## EXERCISE INSTRUCTIONS
Please copy all of the entries exactly, but drop every picture.

## PROVIDED RECORDS
----

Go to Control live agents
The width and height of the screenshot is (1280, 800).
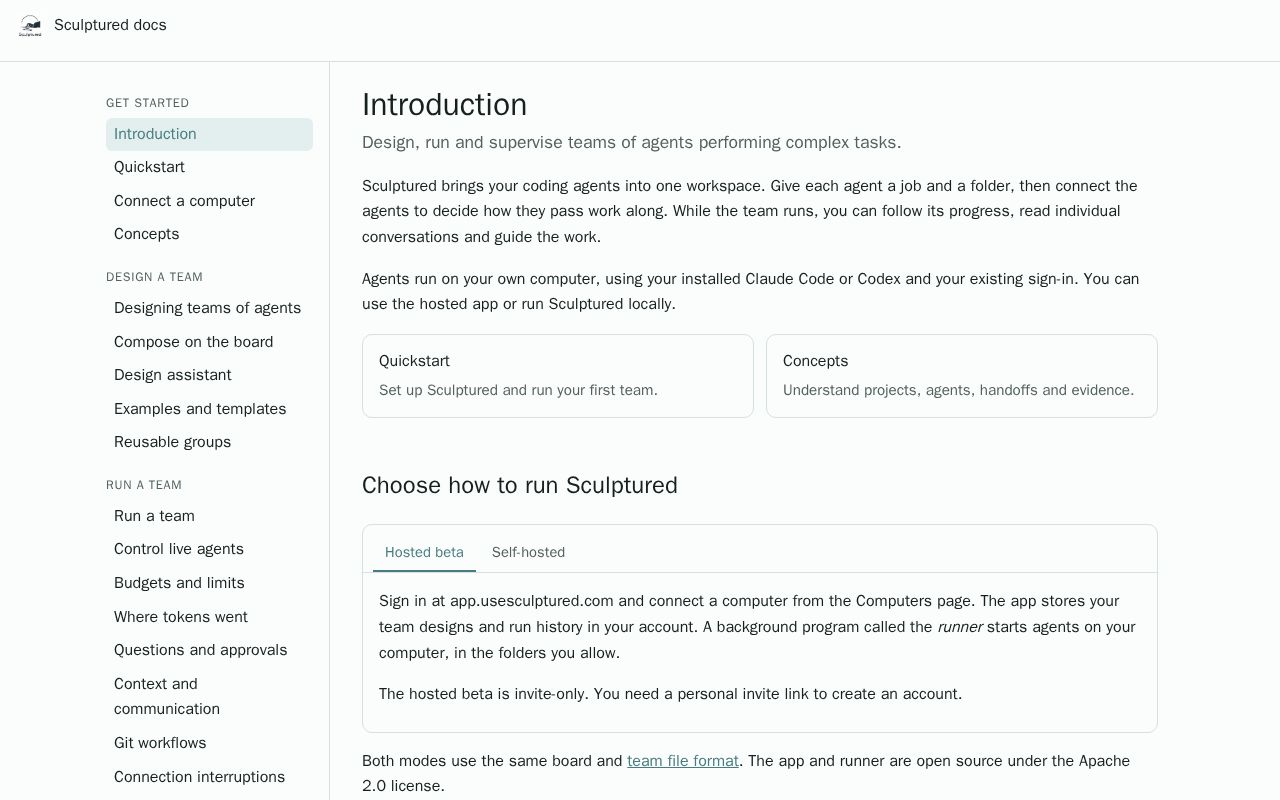(x=209, y=549)
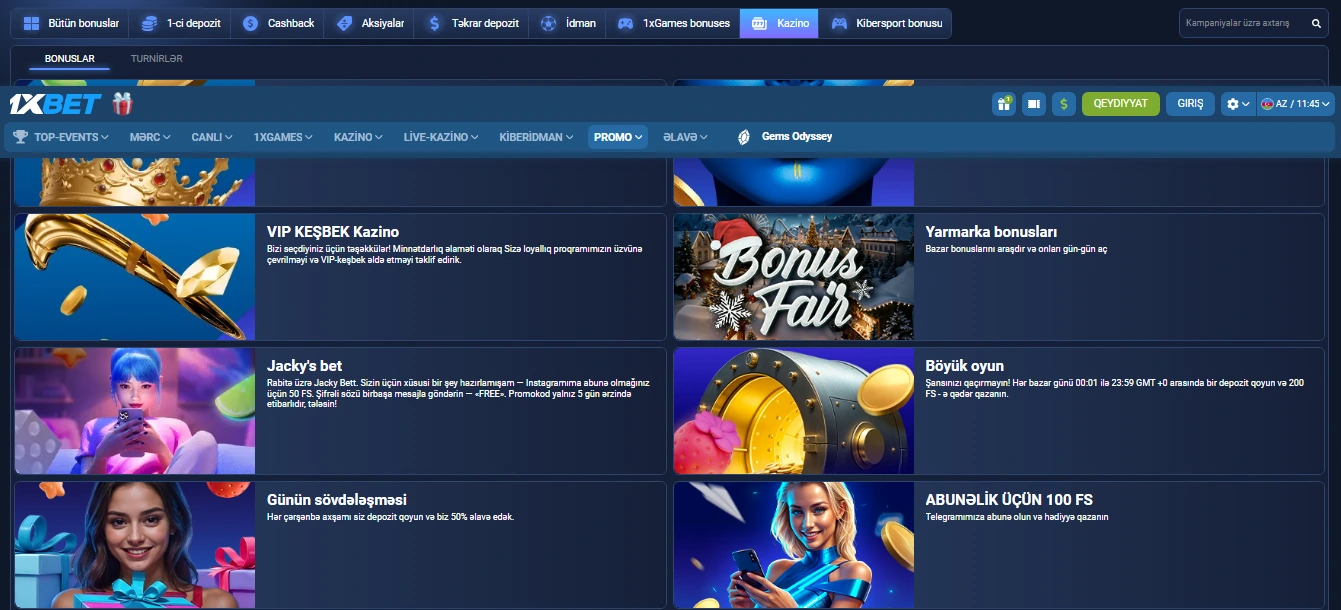The height and width of the screenshot is (610, 1341).
Task: Click the GİRİŞ login button
Action: point(1190,104)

----

## FINISHED TASK
Go to Control live agents
The width and height of the screenshot is (1280, 800).
(x=209, y=549)
The height and width of the screenshot is (610, 1341).
Task: Click the GİRİŞ login button
Action: point(1190,104)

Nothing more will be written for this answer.